Illustration by Clara Nicoll

Sporting life: Playing fair

Is it possible to consume sport ethically?
September 8, 2022

My friend Jenny and I had never discussed sport before this summer. She has the delicate frame and cocked head of a songbird, and a personality to match. Jenny is drawn to the fragile things in life—her favourite hobby is ceramics. When we meet up, she usually talks about the art exhibitions that have moved her recently, or which of our friends needs extra love and care right now. The competitive instinct to best others baffles her, and the sweaty rough and tumble of a physical contest holds even less appeal. 

I was surprised, then, when she got hooked on the Commonwealth Games, although less surprised to hear that her gateway sport was rhythmic gymnastics. Apparently Gemma Frizelle’s gold-medal routine in the hoop final caught her attention, and she stuck around for the diving and then the pole vault, hypnotised by the athletes’ bravery and mystical bendability. Her discovery of a new form of beauty proves that sport has something for everyone.

After hours of watching, Jenny had questions for me about sport; I braced myself to be quizzed on the scoring system for the 10-metre synchro event. Instead, she asked: is it OK to enjoy an event that celebrates an outdated colonial model and maintains the legacy of an exploitative empire? And what about the countries that are allowed to compete despite having laws that make homosexuality punishable by imprisonment, or even death? Talking of brutality, why is boxing acceptable, when it looks like a socially sanctioned form of violence?

Given the amount of time I spend watching sport, my inability to provide instant answers to these questions felt like a personal failing. It’s not like I don’t think about this stuff.

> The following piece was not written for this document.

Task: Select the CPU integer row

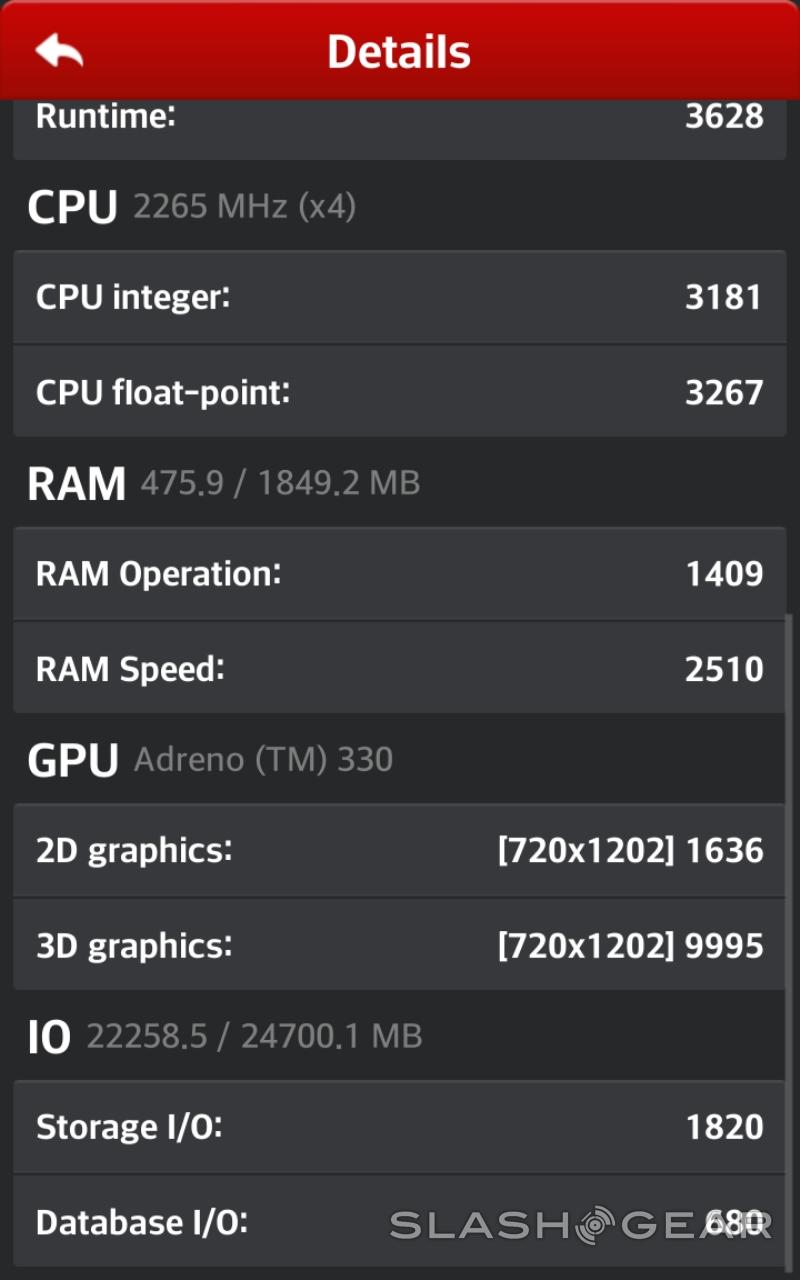Action: tap(400, 298)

Being a sports fan in the 21st century requires you to engage with more important issues than whether United’s back four is better off without Harry Maguire, or whether England can win back the Ashes under Ben Stokes. Subjects now regularly debated within the sporting world include how it should respond to the anti-vax movement and the war in Ukraine, what position to take on women’s and trans rights—not to mention its role in confronting structural racism and the Marxist-or-otherwise implications of taking the knee. I don’t think sport, or society, is any worse for having those discussions. 

What is harder is figuring out how to respond when sport tries to excuse itself from ethical considerations. The sports industry is a commercial behemoth with a ravenous appetite. It is also an instrument of soft power whose values and ethics have proven very malleable indeed. The Football Association, for instance, has the so-called “fit and proper persons test” for club owners and directors, designed to keep corruption and bad actors out of the game. And yet this doesn’t seem to discourage greedy venture capitalists, dodgy billionaires or the investment arms of foreign powers with appalling human rights records.

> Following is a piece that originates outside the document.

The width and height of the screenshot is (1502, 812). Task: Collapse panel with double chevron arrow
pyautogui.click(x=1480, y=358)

The growing trend of “sportswashing,” where repressive regimes sponsor teams and events to help launder their reputations (see Joy of Lex, p24), means that it’s increasingly hard to be an ethical consumer. Some decisions do come easily: I have no interest, for instance, in watching the new LIV Golf Tour—the Saudi Arabian-funded rival to the PGA that is luring in big names to play for it. But there are less obvious examples. What about Newcastle United and Manchester City, teams that are both owned by companies with links to the royal families of Saudi Arabia and the UAE, respectively? Should their fans boycott their own team? And what about Qatar, which will host the Fifa World Cup after a 12-year build-up of horror stories about the treatment of migrant workers during the construction of new stadiums. Should we boycott the event entirely?

And what about international sport’s vast carbon footprint—does my support help sustain the unsustainable? Can you want to fight climate change and love motor racing? Even Lewis Hamilton seems to have had difficulty squaring the two.

Perhaps, given the extraordinary array of sport we have to choose from, we need simple and transparent guidance on the ways to be conscientious consumers. After all, we know, at least in theory, how to shop ethically; we’ve learned the difference between battery-farmed chicken and free-range organic, between fast fashion and fairtrade. Maybe what we need is a similar certification process for sport, so that we know our entertainment comes from responsible sources—and that no one is harmed in the making of it.